Centralized exchanges were always inevitable, for a few basic reasons.
As soon as crypto started getting big, it ran headlong into a fundamental problem;
- The value proposition of cryptocurrencies is that one day they will be legitimate (“mass adoption is coming”); you need to get in now so that you’re a crypto millionaire when the world finally gets on board.
- Without legitimacy, they might as well be monopoly money. There’s no reason why you can’t pay for things in monopoly money if the person receiving the money is cool with it, but at some point you hit that wall around your closed “monopoly money is cool” community.
- Crypto is, fundamentally, very difficult for the average person to use. Trading one currency for another, for example, requires you to find a specific person who wants to sell exactly as much of that currency as you want to buy.
- Centralised exchanges remove a lot of the friction from this process. They have (nominally) customer support teams and other things normies expect from a place where they’re being asked to store their life savings.
- Without usability for the average idiot (not just bunch of weirdo hardcore nerds) crypto cannot get big. Without getting big crypto cannot get mass adoption. So no matter how much a bunch of elitist tech-nerds want to parrot “Not your keys”, the reality is that the entire project of making crypto meaningful was doomed to fail without centralised exchanges.
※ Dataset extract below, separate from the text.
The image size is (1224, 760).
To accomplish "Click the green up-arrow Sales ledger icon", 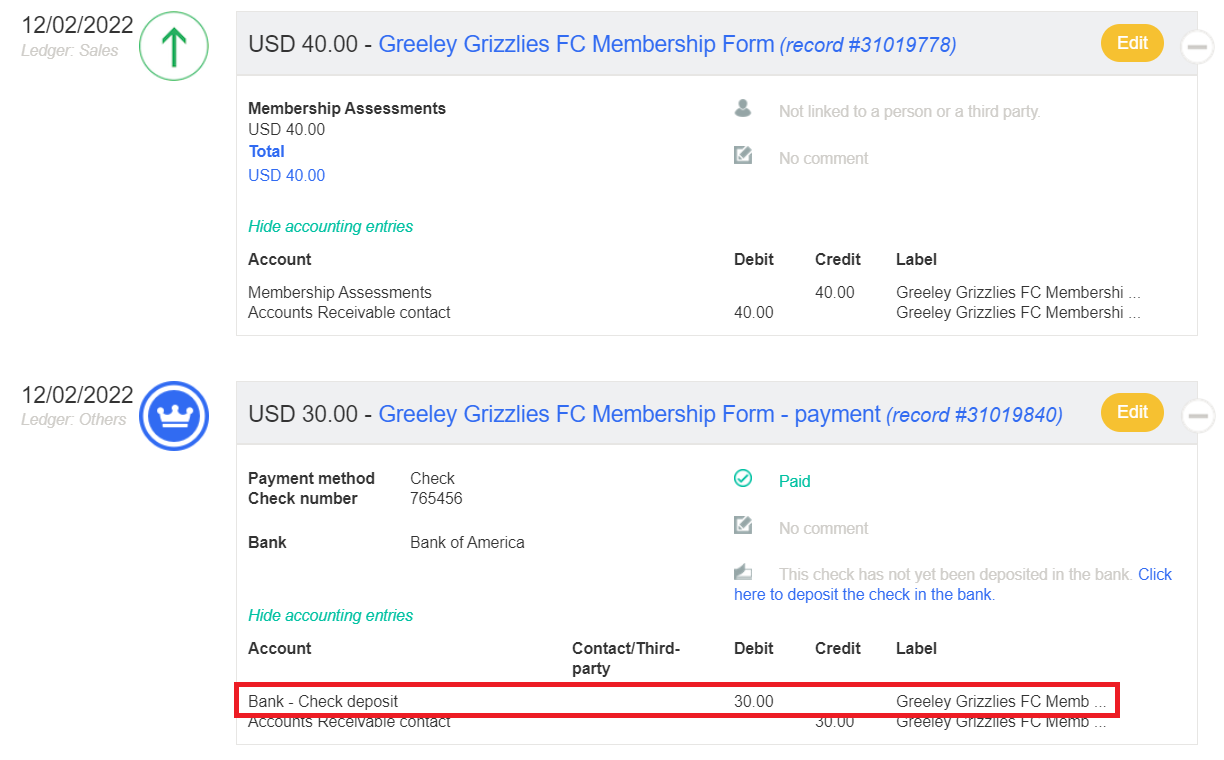I will point(173,46).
But of course, it was also doomed to fail with centralised exchanges. Because the second reason why they exist is that even after you solve the usability problems with crypto, the growth is still limited, because there really aren’t that many people who are jazzed about buying into a hypothetical currency just because someday it might be a real boy. The engine was clearly running out of steam, and the exchanges needed to come up with “staking” to make people actually want to invest. And by “invest” we of course mean “throw their money into a Ponzi scheme” (look up the actual definition of a Ponzi, then look up how staking worked on every single exchange; the intention is irrelevant, the effect is a Ponzi whether it was meant to be or not).
There’s no version of crypto that exists without centralized exchanges while still holding value outside of very limited, very niche spaces.
magic_lobster_party@kbin.social 11 months ago
It’s mostly convenience. Most people buying cryptocurrency don’t really care about the decentralization aspect. They’re just in it for the quick buck.